**Exercise brief**
In the listing that follows, the range to quote begins at the line that has "At what coordinates should I click to accomplish: Reply" and ends after the line that has "Click the four-star"; quote it verbatim and add nothing.

**Records provided**
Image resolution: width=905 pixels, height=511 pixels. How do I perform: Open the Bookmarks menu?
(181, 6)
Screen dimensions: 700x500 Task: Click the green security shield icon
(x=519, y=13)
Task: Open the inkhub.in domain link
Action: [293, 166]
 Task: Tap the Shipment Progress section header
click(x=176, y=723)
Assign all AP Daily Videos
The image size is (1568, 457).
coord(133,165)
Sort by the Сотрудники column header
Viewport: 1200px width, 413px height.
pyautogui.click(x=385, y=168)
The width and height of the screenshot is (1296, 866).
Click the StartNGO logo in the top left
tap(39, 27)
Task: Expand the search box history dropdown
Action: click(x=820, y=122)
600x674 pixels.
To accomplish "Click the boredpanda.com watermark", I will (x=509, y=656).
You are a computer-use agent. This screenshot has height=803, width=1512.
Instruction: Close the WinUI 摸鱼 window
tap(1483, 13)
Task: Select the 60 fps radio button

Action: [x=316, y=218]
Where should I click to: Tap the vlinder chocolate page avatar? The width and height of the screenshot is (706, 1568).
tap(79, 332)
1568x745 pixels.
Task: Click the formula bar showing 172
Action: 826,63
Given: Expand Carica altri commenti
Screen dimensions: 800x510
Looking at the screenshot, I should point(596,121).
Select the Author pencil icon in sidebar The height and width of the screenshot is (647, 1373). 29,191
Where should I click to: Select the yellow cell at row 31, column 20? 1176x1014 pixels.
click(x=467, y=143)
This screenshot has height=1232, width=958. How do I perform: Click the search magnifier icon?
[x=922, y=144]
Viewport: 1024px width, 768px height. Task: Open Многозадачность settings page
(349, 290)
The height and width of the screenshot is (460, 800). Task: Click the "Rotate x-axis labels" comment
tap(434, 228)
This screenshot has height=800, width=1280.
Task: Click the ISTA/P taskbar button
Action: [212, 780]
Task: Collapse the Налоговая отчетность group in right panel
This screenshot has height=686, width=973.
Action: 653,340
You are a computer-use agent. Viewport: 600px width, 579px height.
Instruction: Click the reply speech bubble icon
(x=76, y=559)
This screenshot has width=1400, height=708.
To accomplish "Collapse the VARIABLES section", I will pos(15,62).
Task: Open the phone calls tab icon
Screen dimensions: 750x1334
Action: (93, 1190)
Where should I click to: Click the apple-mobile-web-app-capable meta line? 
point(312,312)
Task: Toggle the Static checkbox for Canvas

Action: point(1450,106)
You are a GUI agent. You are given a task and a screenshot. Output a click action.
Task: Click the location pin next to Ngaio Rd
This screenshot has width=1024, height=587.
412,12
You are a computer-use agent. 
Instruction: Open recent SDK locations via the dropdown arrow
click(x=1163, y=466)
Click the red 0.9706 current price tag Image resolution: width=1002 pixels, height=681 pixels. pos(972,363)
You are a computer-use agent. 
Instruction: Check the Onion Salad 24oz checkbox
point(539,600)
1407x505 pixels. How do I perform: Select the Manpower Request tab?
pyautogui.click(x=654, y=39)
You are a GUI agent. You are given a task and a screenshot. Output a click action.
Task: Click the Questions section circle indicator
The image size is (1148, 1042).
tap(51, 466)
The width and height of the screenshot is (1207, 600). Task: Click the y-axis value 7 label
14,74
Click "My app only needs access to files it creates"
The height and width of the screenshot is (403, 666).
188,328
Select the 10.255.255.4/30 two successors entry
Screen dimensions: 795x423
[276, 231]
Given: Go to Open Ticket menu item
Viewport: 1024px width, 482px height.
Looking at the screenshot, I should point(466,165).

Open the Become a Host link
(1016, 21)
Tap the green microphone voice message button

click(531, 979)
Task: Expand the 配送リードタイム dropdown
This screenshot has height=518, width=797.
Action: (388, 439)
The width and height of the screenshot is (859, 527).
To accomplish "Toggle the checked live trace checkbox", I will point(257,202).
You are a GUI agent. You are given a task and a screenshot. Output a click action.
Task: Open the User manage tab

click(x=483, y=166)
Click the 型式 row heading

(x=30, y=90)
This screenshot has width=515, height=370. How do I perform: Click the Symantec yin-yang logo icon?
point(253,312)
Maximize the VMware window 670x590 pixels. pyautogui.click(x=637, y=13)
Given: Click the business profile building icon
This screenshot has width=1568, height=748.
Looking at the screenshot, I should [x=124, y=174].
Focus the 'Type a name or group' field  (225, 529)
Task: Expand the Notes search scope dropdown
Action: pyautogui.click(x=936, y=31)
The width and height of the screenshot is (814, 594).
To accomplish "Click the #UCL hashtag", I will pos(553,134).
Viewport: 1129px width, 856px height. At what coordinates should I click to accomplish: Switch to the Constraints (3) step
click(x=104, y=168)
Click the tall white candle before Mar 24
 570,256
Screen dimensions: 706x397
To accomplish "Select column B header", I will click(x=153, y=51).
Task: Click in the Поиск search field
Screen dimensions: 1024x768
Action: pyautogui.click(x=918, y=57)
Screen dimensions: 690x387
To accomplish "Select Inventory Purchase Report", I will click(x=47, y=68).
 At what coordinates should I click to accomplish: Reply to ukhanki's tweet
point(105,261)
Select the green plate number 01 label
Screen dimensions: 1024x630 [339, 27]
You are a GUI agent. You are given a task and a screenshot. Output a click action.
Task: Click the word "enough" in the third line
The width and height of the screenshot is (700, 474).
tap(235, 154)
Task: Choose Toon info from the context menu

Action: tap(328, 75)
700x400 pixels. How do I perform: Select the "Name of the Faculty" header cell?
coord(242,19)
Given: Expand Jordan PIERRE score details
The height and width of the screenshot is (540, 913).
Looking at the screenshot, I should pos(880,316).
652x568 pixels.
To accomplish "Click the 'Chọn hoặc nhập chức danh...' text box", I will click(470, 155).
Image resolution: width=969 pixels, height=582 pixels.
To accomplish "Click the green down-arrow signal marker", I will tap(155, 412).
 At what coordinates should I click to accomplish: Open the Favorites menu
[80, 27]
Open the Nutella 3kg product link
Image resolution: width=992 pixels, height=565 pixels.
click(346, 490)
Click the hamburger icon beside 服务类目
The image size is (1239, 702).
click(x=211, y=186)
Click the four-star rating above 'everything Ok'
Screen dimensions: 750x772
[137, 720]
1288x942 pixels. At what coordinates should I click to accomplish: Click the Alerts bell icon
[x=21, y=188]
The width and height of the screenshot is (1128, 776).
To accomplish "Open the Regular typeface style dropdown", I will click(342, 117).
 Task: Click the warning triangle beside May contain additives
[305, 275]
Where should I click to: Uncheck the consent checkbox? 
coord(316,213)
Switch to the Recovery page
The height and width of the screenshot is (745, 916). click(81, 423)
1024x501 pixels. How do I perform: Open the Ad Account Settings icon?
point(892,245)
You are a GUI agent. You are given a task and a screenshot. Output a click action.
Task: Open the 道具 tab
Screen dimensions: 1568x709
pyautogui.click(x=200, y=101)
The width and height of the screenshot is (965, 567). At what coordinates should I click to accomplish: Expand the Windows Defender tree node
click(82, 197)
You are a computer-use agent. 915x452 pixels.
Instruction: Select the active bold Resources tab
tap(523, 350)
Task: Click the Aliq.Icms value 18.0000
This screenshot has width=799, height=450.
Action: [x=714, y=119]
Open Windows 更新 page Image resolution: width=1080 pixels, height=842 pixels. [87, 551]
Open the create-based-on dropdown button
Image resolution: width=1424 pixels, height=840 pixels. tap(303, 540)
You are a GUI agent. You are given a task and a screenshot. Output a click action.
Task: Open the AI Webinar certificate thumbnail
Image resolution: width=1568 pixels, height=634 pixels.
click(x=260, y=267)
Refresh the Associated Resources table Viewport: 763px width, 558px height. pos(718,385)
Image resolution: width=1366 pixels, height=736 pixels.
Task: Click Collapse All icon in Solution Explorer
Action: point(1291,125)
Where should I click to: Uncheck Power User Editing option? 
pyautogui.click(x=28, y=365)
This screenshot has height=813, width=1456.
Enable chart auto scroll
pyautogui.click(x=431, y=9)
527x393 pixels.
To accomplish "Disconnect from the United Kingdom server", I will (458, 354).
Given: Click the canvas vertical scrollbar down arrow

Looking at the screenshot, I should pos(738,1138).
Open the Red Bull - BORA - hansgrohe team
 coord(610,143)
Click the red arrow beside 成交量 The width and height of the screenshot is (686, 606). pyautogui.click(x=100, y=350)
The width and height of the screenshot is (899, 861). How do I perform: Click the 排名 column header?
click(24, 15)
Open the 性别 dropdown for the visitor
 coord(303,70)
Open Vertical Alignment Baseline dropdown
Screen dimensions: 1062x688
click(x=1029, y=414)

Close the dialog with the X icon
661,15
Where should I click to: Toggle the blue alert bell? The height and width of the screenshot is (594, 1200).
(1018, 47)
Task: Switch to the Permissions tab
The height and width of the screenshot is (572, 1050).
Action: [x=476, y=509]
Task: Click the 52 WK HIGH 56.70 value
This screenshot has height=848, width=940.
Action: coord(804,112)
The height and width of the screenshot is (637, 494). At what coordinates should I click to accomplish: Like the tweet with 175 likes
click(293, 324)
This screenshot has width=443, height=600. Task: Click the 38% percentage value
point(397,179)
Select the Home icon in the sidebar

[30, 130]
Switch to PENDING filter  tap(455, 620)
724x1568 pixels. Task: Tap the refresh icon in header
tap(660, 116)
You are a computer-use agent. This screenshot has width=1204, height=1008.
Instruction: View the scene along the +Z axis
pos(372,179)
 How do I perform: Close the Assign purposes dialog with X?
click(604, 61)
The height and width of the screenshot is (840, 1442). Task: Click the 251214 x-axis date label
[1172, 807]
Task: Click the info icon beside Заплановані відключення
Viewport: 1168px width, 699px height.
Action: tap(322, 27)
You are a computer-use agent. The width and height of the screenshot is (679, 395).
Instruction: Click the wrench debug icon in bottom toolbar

**Exercise output**
 At what coordinates should I click to accomplish: Reply to ukhanki's tweet
point(105,261)
Select the green plate number 01 label
Screen dimensions: 1024x630 [339, 27]
You are a GUI agent. You are given a task and a screenshot. Output a click action.
Task: Click the word "enough" in the third line
The width and height of the screenshot is (700, 474).
tap(235, 154)
Task: Choose Toon info from the context menu

Action: tap(328, 75)
700x400 pixels. How do I perform: Select the "Name of the Faculty" header cell?
coord(242,19)
Given: Expand Jordan PIERRE score details
The height and width of the screenshot is (540, 913).
Looking at the screenshot, I should pos(880,316).
652x568 pixels.
To accomplish "Click the 'Chọn hoặc nhập chức danh...' text box", I will click(470, 155).
Image resolution: width=969 pixels, height=582 pixels.
To accomplish "Click the green down-arrow signal marker", I will tap(155, 412).
 At what coordinates should I click to accomplish: Open the Favorites menu
[80, 27]
Open the Nutella 3kg product link
Image resolution: width=992 pixels, height=565 pixels.
click(346, 490)
Click the hamburger icon beside 服务类目
The image size is (1239, 702).
click(x=211, y=186)
Click the four-star rating above 'everything Ok'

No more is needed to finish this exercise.